# start of MATERIAL

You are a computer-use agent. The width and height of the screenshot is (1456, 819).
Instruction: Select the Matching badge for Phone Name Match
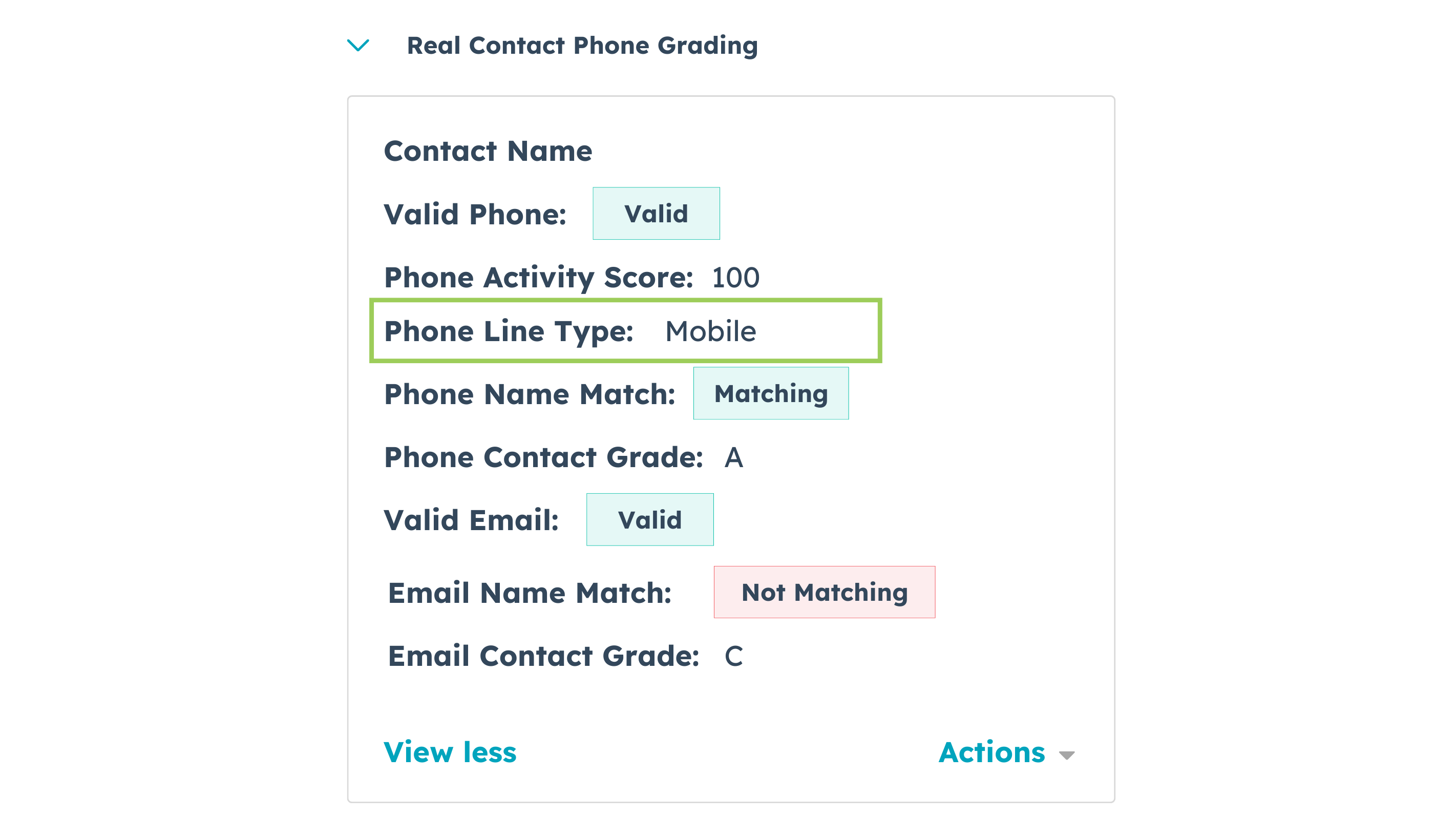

# end of MATERIAL
# start of MATERIAL

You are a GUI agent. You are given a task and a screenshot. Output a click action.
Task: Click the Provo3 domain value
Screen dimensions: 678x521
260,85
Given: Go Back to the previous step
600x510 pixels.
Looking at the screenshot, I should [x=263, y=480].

# end of MATERIAL

EXERCISE DETAILS -
Identify every line in the entries above containing the string "screenshot" with the same letter case, and copy each of those lines.

WRITTEN RESPONSE -
You are a computer-use agent. The width and height of the screenshot is (1456, 819).
You are a GUI agent. You are given a task and a screenshot. Output a click action.
Looking at the screenshot, I should [x=263, y=480].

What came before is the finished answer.